Assigned task. Would you please state how many lines in the entries contain the word "pixels"? Only the number should be given.

Dataset content.
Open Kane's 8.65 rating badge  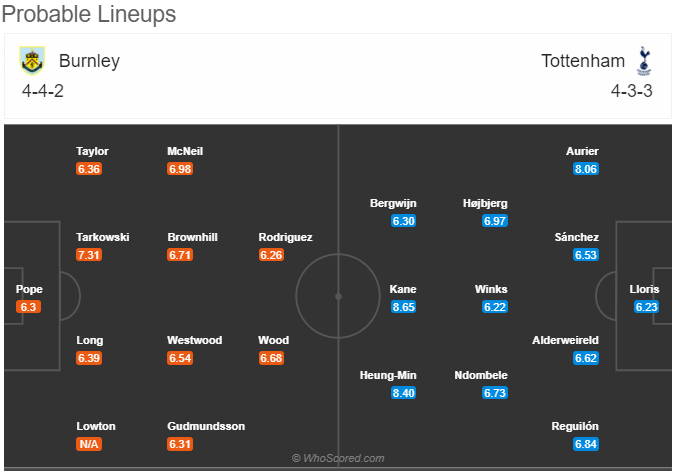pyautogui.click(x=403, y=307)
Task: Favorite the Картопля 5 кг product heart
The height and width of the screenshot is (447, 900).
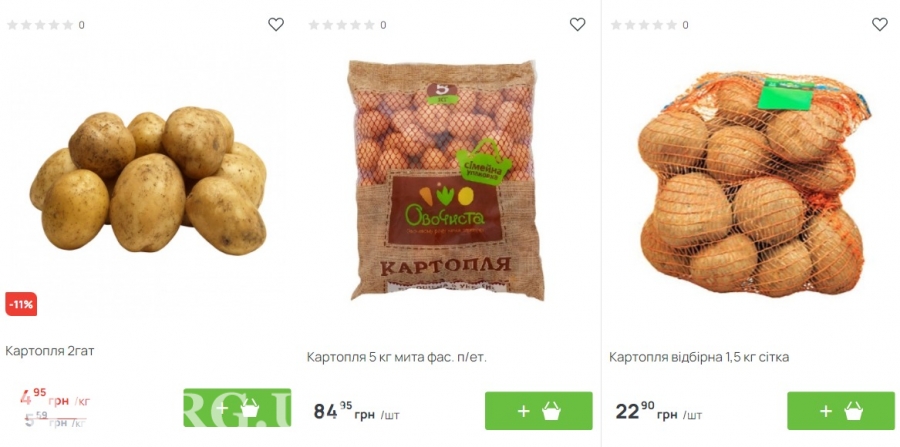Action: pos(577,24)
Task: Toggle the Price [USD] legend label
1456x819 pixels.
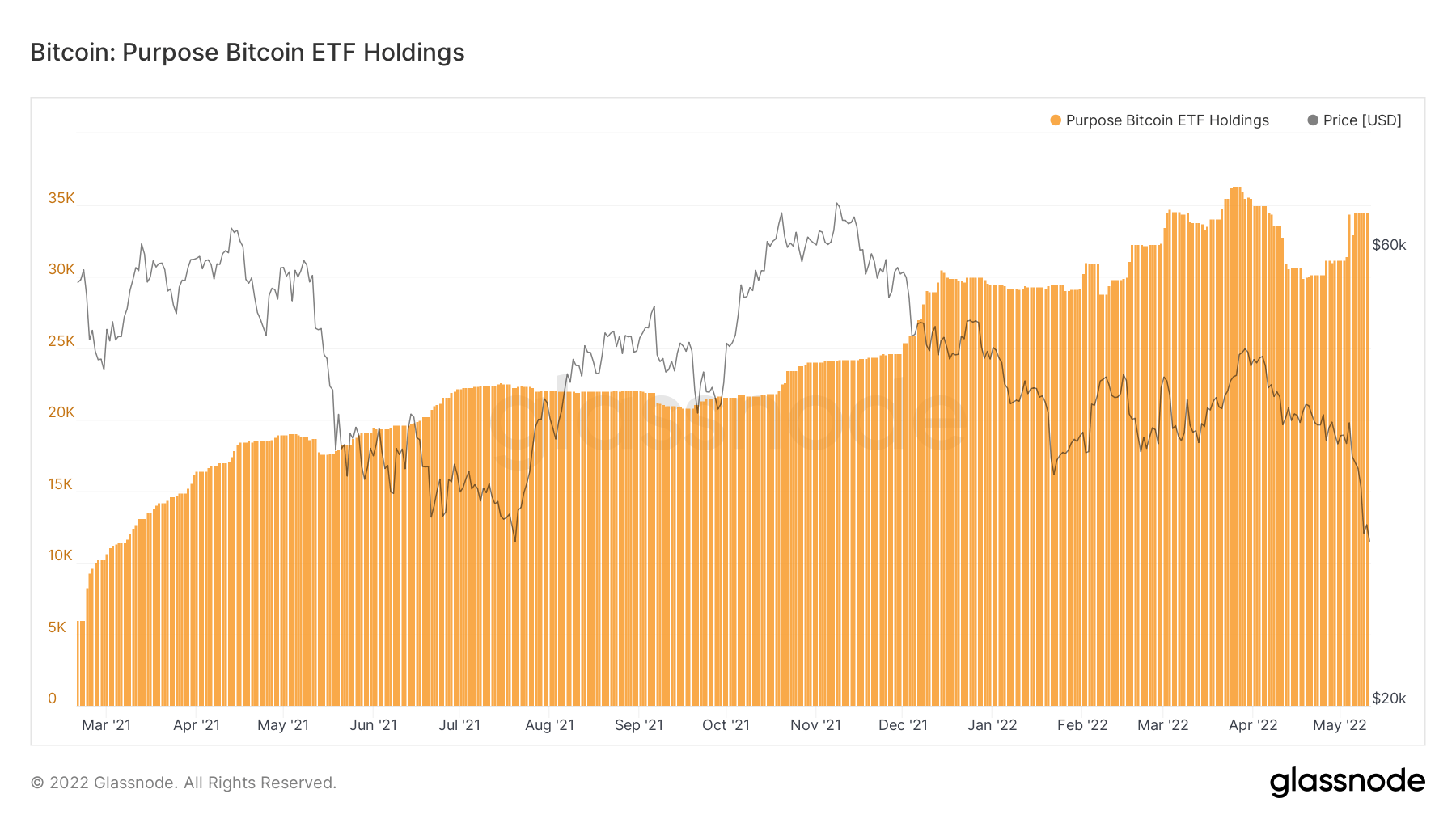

* * *

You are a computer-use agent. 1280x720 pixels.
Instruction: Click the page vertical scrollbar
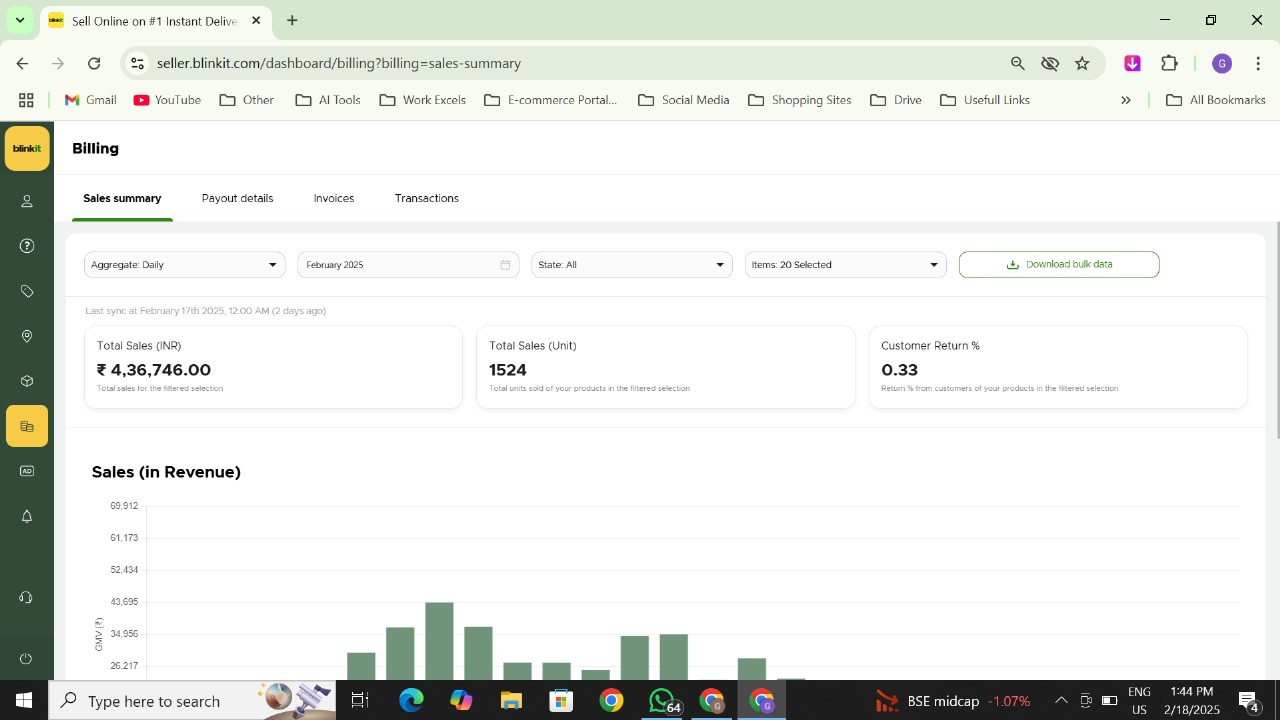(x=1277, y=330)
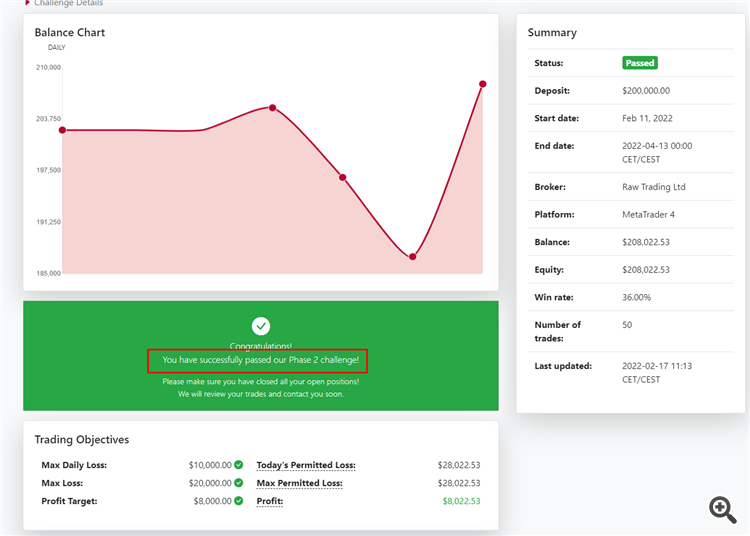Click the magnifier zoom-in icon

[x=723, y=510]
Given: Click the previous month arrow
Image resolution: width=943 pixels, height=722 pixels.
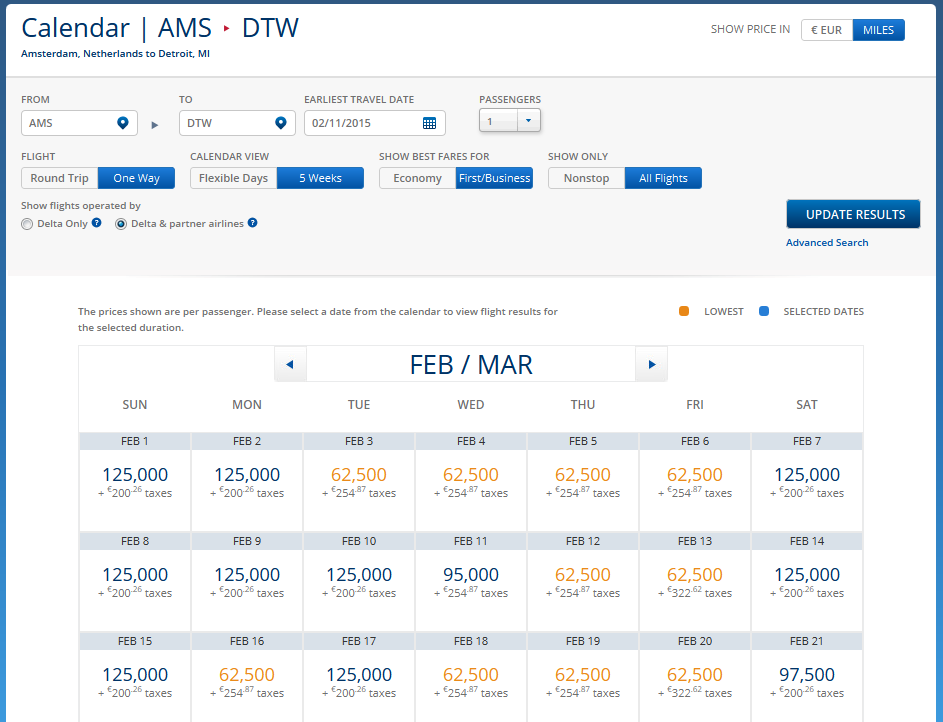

---

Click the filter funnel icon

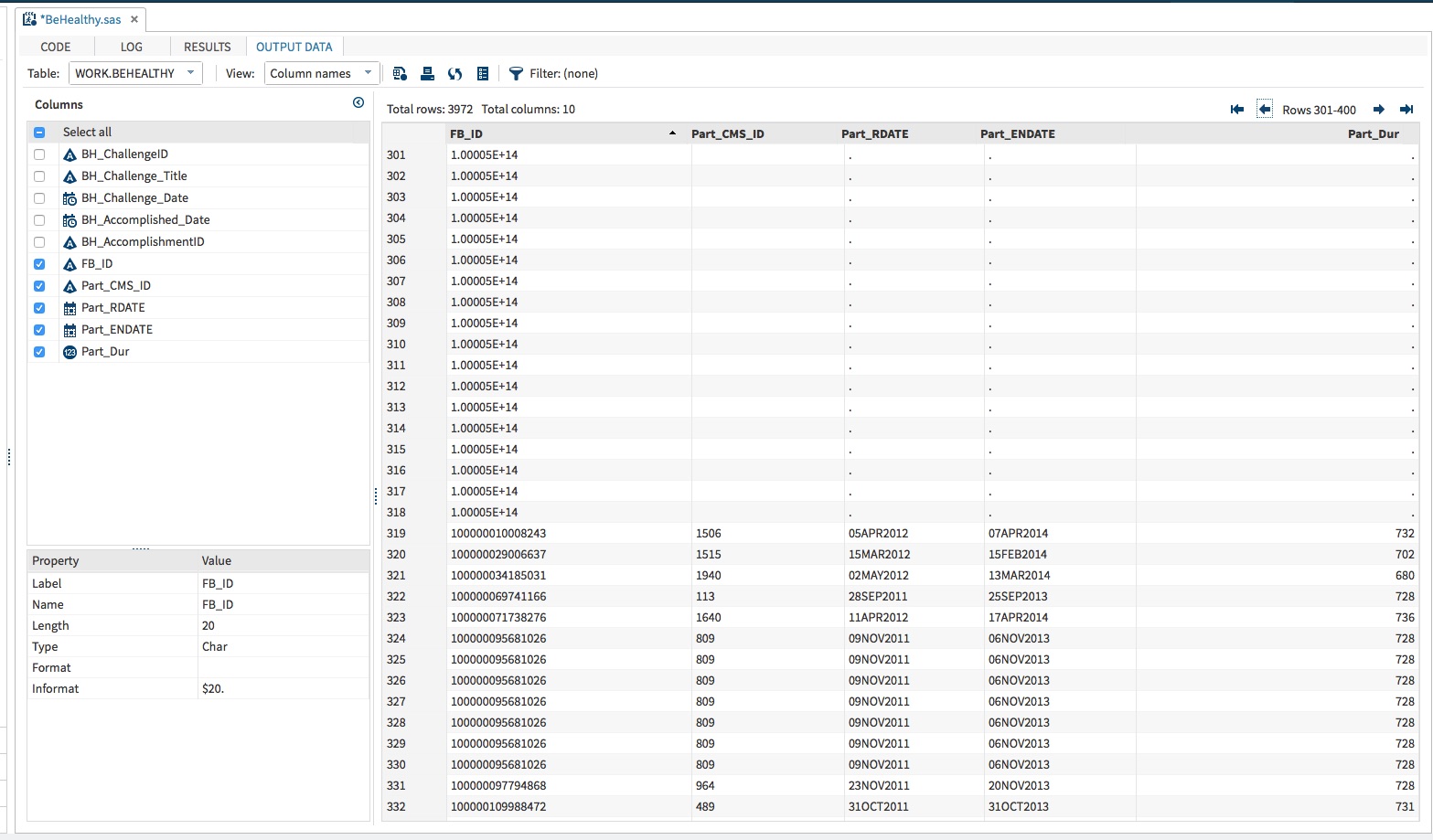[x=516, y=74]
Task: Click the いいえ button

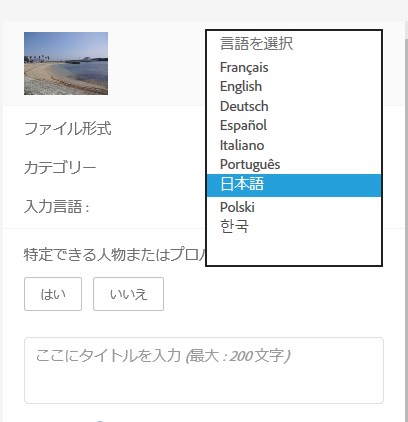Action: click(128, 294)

Response. 3